The polling firm Data for Progress’s generic ballot saw the Republican advantage dwindle to just one point in late August, a two-point drop from late July. That period included zero movement on abortion (Dobbs dropped in June), but did feature the Democrats’ partisan climate, drug pricing, and taxation legislation as well as the student debt cancellation order.
Even Congressman Ryan headed me off at some point in our discussion about the strategic merits of running on abortion. “I’m not sure if you want to go here, but the other and equal thing, in terms of what I talked about on the trail, was a strong position against corporate monopolies,” he told me. “Here in Ulster County we had a utility company ripping people off, and speaking to their economic pain was huge. That was equally if not more resonant knocking on doors.” The campaign’s largest paid media spend came on an ad denigrating that utility company for its monopolistic practices, and touting Ryan’s record taking them on.
It’s definitely true that the large and sudden increase in voter registration among women coinciding with the Dobbs ruling, and the marked shifts in polling on attitudes toward abortion and its importance in voter decisions, cannot be ignored. In that sense, the midterms could look like 1992, the “Year of the Woman,” when the high-profile Anita Hill/Clarence Thomas hearings galvanized women to run for office and win in record numbers with high turnout, especially among young people. The midterms of 1998, where voters delivered a backlash to Republican obsessions with the Bill Clinton/Monica Lewinsky sideshow, with Democrats gaining seats in the House, could serve as another model.

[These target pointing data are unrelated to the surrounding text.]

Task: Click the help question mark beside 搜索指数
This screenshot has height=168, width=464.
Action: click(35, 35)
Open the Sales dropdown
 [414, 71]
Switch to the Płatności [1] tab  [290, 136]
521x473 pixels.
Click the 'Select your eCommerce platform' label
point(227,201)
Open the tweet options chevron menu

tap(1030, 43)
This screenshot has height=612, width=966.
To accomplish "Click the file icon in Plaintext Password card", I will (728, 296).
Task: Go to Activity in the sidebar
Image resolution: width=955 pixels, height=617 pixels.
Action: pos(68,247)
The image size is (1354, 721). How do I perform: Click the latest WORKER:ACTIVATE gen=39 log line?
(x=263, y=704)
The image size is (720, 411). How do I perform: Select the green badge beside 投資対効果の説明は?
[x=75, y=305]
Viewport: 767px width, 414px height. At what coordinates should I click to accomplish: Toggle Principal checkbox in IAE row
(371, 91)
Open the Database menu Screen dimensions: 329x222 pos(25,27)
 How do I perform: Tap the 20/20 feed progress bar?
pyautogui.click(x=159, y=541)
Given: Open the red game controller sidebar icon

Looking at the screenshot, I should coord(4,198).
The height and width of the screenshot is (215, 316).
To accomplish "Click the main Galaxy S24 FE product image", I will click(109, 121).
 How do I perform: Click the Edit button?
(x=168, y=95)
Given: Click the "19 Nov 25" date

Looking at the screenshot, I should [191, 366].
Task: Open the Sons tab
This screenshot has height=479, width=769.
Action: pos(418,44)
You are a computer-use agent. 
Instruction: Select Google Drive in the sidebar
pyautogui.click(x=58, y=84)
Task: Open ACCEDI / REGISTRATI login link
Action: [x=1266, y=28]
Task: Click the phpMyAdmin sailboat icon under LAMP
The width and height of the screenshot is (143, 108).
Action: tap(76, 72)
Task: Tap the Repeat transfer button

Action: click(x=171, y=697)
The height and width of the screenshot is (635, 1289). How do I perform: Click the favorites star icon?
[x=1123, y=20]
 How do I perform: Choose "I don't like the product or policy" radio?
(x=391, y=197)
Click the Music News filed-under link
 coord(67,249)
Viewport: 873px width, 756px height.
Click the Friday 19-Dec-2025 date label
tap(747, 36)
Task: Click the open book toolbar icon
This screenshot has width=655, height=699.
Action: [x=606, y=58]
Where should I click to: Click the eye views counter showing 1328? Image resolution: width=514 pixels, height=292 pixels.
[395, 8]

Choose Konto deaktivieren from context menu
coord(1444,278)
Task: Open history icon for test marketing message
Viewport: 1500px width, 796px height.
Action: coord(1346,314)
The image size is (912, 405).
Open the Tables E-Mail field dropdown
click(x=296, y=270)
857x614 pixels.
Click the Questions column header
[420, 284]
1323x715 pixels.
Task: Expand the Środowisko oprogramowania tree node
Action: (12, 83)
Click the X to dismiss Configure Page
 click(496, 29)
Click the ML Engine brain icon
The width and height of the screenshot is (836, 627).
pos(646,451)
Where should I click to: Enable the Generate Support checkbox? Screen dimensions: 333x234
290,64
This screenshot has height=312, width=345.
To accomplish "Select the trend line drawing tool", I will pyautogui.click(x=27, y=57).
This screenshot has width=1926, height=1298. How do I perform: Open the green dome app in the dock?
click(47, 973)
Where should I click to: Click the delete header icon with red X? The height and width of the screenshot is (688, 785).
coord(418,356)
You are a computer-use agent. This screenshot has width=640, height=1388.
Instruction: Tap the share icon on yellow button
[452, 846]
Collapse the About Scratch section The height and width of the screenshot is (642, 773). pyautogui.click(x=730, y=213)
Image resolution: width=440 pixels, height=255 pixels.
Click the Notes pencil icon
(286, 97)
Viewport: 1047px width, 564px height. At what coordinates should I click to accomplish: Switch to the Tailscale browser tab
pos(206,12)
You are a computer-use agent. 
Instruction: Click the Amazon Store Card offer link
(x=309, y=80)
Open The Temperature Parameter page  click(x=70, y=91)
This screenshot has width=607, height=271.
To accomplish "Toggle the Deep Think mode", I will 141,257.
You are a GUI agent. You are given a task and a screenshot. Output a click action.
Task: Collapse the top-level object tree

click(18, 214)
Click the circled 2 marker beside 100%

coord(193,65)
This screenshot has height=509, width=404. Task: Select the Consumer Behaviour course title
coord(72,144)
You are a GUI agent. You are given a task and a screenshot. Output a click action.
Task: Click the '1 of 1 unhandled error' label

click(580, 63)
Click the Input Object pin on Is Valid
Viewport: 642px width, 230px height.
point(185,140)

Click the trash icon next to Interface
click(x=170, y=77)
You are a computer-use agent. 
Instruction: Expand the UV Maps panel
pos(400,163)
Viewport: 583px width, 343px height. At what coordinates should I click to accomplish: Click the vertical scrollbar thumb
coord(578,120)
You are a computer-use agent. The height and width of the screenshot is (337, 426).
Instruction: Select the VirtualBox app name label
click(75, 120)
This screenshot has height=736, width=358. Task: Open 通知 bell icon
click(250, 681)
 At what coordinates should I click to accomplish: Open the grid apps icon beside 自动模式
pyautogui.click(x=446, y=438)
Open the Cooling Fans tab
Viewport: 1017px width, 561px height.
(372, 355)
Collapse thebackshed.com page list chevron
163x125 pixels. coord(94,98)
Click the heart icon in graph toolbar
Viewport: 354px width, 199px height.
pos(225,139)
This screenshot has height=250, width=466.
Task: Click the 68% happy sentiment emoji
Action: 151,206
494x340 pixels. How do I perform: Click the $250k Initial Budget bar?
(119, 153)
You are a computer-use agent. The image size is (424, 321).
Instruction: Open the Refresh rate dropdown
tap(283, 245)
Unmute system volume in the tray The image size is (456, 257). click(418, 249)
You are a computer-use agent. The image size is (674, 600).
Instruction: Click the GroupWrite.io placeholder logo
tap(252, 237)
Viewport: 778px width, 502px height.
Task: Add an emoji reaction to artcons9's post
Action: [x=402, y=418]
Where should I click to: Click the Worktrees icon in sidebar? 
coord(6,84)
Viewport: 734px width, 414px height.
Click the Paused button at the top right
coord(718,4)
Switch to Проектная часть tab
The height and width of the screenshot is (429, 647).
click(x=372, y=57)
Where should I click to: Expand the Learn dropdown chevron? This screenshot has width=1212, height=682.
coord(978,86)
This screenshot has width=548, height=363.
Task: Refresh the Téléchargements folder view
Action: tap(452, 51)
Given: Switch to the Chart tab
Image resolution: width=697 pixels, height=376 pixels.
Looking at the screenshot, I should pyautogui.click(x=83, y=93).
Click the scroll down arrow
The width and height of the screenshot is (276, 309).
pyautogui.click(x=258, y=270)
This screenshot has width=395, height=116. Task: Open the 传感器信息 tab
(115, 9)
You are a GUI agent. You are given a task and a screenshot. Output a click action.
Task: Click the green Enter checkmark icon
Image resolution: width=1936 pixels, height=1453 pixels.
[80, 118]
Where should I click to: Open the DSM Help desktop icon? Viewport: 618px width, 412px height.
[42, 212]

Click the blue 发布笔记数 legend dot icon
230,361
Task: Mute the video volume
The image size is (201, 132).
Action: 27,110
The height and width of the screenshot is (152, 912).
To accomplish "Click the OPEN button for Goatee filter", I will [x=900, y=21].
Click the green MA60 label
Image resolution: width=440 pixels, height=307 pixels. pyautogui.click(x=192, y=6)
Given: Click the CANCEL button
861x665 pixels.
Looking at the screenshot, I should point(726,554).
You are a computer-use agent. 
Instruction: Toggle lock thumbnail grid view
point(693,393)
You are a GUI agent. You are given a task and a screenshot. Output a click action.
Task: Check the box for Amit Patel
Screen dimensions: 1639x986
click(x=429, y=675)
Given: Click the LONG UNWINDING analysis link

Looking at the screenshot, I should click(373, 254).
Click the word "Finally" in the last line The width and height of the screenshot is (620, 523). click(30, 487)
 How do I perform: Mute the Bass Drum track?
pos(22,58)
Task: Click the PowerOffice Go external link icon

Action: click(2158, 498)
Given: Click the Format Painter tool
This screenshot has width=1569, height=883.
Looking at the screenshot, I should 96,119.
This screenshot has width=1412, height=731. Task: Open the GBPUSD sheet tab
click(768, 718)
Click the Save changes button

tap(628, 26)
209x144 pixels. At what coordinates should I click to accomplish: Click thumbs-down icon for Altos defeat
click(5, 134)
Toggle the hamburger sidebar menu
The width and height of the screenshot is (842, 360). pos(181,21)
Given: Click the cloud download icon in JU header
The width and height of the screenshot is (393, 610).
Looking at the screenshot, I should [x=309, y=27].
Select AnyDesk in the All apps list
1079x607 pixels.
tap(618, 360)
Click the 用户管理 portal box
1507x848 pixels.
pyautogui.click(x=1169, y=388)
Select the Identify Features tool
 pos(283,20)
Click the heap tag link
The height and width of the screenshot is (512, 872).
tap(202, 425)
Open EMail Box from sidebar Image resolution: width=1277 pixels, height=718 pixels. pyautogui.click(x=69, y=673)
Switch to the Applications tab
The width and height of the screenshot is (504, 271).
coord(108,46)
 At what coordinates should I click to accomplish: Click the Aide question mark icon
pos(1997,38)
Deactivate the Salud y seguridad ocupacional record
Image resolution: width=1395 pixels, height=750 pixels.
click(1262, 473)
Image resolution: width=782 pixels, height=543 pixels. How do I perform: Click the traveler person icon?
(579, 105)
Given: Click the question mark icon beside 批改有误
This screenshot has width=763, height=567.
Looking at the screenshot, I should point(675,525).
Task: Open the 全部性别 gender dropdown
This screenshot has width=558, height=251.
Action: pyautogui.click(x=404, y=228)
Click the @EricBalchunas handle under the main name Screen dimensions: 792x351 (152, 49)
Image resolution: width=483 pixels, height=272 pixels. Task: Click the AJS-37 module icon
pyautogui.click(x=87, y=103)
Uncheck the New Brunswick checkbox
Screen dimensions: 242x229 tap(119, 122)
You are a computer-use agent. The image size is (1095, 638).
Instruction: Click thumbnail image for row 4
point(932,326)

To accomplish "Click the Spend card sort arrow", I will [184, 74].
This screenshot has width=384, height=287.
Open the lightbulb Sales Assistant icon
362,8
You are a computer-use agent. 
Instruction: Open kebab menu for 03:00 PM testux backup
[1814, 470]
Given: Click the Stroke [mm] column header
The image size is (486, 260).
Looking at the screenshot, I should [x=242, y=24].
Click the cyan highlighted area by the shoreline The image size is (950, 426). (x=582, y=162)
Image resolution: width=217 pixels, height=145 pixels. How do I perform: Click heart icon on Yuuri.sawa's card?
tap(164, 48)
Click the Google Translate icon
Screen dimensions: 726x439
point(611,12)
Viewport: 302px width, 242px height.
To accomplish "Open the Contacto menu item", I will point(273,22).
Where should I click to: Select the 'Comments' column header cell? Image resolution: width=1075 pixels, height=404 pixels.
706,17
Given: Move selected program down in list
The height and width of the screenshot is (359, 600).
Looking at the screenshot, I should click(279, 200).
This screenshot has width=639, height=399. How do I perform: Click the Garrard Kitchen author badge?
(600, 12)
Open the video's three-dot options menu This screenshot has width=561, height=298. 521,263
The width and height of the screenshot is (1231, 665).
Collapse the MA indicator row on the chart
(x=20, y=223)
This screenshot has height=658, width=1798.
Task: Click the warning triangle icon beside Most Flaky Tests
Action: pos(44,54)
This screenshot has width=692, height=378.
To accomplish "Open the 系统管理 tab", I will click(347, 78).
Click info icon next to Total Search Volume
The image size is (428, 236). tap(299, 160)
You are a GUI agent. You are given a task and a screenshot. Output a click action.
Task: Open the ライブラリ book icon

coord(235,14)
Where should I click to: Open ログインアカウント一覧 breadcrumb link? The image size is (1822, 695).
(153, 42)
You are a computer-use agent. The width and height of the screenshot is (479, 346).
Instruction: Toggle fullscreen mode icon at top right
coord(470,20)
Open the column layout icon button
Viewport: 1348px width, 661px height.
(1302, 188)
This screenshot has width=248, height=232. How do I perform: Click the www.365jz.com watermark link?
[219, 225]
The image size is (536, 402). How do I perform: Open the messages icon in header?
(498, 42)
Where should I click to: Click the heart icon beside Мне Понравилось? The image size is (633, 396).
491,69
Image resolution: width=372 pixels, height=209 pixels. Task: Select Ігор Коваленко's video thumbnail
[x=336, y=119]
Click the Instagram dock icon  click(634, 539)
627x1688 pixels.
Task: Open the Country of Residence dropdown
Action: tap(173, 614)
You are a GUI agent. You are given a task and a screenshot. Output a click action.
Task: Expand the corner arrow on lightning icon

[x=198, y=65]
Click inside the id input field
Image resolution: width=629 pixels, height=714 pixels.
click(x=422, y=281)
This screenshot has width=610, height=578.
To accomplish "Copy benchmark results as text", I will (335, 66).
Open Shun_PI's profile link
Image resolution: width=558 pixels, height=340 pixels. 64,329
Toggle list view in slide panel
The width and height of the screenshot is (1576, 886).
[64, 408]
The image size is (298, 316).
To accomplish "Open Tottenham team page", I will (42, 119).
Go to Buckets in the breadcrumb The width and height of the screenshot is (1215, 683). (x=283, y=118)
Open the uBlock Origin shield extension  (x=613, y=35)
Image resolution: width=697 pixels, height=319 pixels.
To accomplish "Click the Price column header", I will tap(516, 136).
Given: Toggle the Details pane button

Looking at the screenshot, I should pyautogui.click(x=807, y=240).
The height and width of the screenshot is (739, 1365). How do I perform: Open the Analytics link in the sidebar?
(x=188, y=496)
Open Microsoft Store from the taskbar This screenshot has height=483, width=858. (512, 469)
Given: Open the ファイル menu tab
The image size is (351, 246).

But while taking a firm stance on abortion rights, something that Democrats had been wary to do even in the days and weeks after Dobbs, has thus far been a critical and winning strategy, the willingness to take a firm stance and fight, period, is what voters may be responding to, especially after a 16-month stretch where the Biden administration did little of it. By the same token, if gas prices kick back up in the fall or inflation reignites, and Democrats get wiped out as previously expected, it won’t be the fault of having been too strong on fighting for abortion rights, or anything else for that matter.
“What we stood for is critical, but the willingness to stand up and fight clearly, strongly; that was the most important thing,” Ryan told me. “That’s what made the difference for us.”